Notwithstanding the provisions of RSA 261:44, when a nonresident has established a bona fide residency in this state, said resident shall have a maximum of 60 days from the date his residency was established in which to register his vehicle in New Hampshire.

261:45 Obligation to Register Vehicle. —

I. Notwithstanding the provisions of RSA 261:44, when a nonresident has established a bona fide residency in this state, said resident shall have a maximum of 60 days from the date of his or her residency in which to register his or her vehicle or vehicles in New Hampshire.

II. When a nonresident business entity has established a place of business in this state and principally garages or regularly keeps overnight in this state a vehicle or vehicles owned by or leased to the business entity for conducting intrastate commerce in New Hampshire, the business entity shall be considered domiciled in New Hampshire and shall have a maximum of 60 days from the date of establishing such domicile in which to register the vehicle or vehicles with division or with an apportioned registration through the international registration plan. The director may adopt rules pursuant to RSA 541-A relative to procedures for such registration.
Source. RSA 260:39-a. 1979, 135:1. 1981, 146:1; 479:2, eff. Jan. 1, 1982. 2015, 111:1, eff. Jan. 1, 2016.

263:5-a Application by New Resident. – (Motor Vehicle)

I. When a person who has established residency as provided in RSA 263:35 applies for a driver’s license the director shall not issue a driver’s license to the applicant until he or she has:

(a) Determined the validity of all licenses being surrendered; and
(b) Secured a certified copy of the motor vehicle record or records on file in any jurisdiction or jurisdictions in which the applicant has held a license within the past 10 years.

II. The director shall establish a new driver record for a person who applies for a driver’s license as described in paragraph I and shall include any conviction for an offense which occurred in another jurisdiction as long as such an offense, if committed in this state, would have been included in the driver record.

III. The director may issue a temporary driver’s license to a person who applies for a license under paragraph I until he receives the record and determines whether the person should be granted a driver’s license. The director may refuse to issue a temporary driver’s license to a person who is under suspension or revocation in another jurisdiction or who would present a hazard to the safety of others.

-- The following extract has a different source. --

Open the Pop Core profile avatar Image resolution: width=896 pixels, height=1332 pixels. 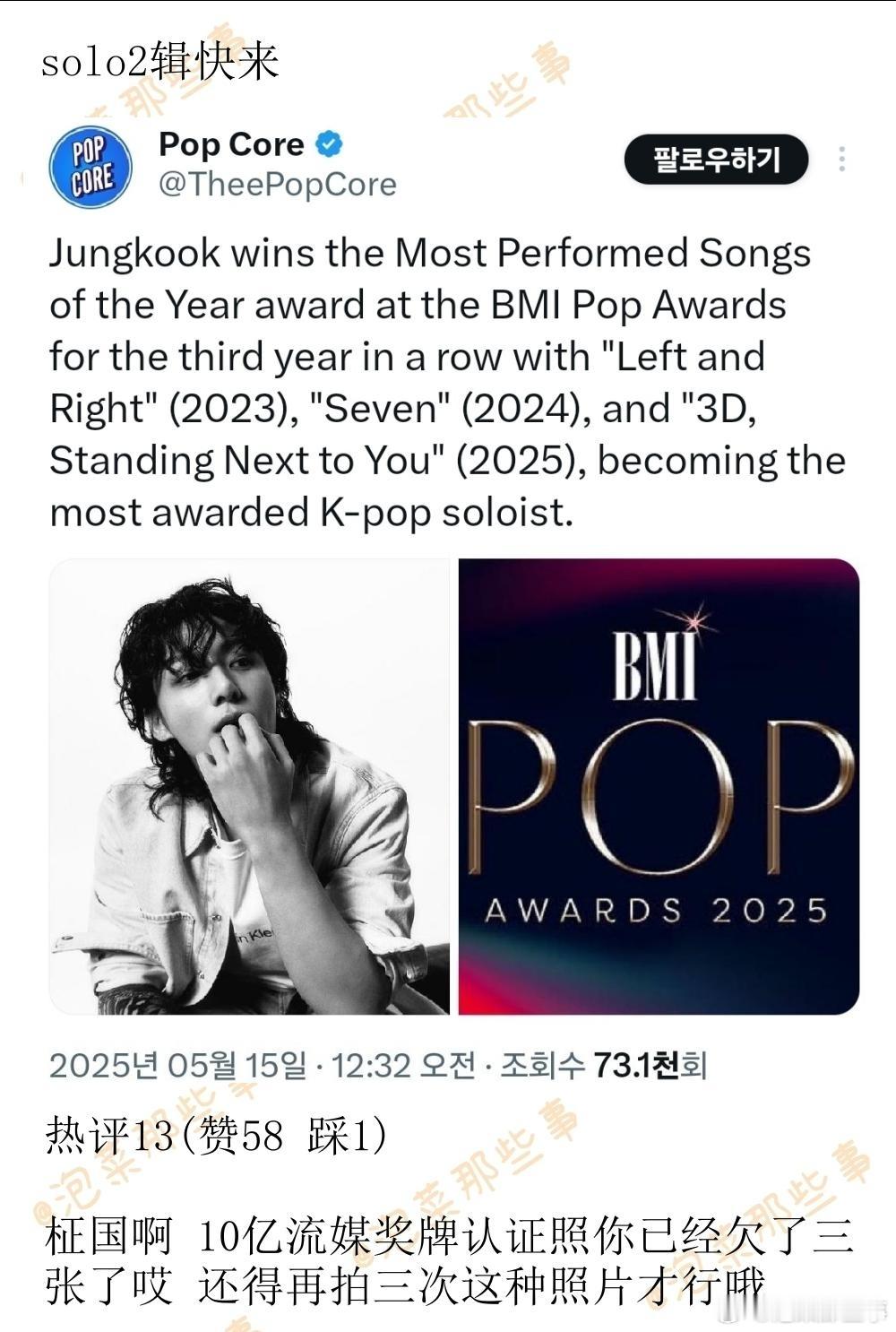(90, 167)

IV. The period for the temporary license may be extended or the temporary license renewed if the applicant would qualify for a driver’s license suspension or revocation under the laws and rules of this state, until an opportunity for a hearing has been provided and a decision made on whether to issue a license.

V. The director may satisfy the requirements of subparagraph I(b) by obtaining the applicant’s record from the National Driver Record Repository, or by checking the applicant’s record through the problem driver pointer system.

VI. A person who applies for a driver’s license under paragraph I and provides false information shall be subject to the provisions of RSA 260:10 and RSA 263:12.
Source. 1989, 384:1. 1995, 85:3. 2013, 180:5, eff. Jan. 1, 2014.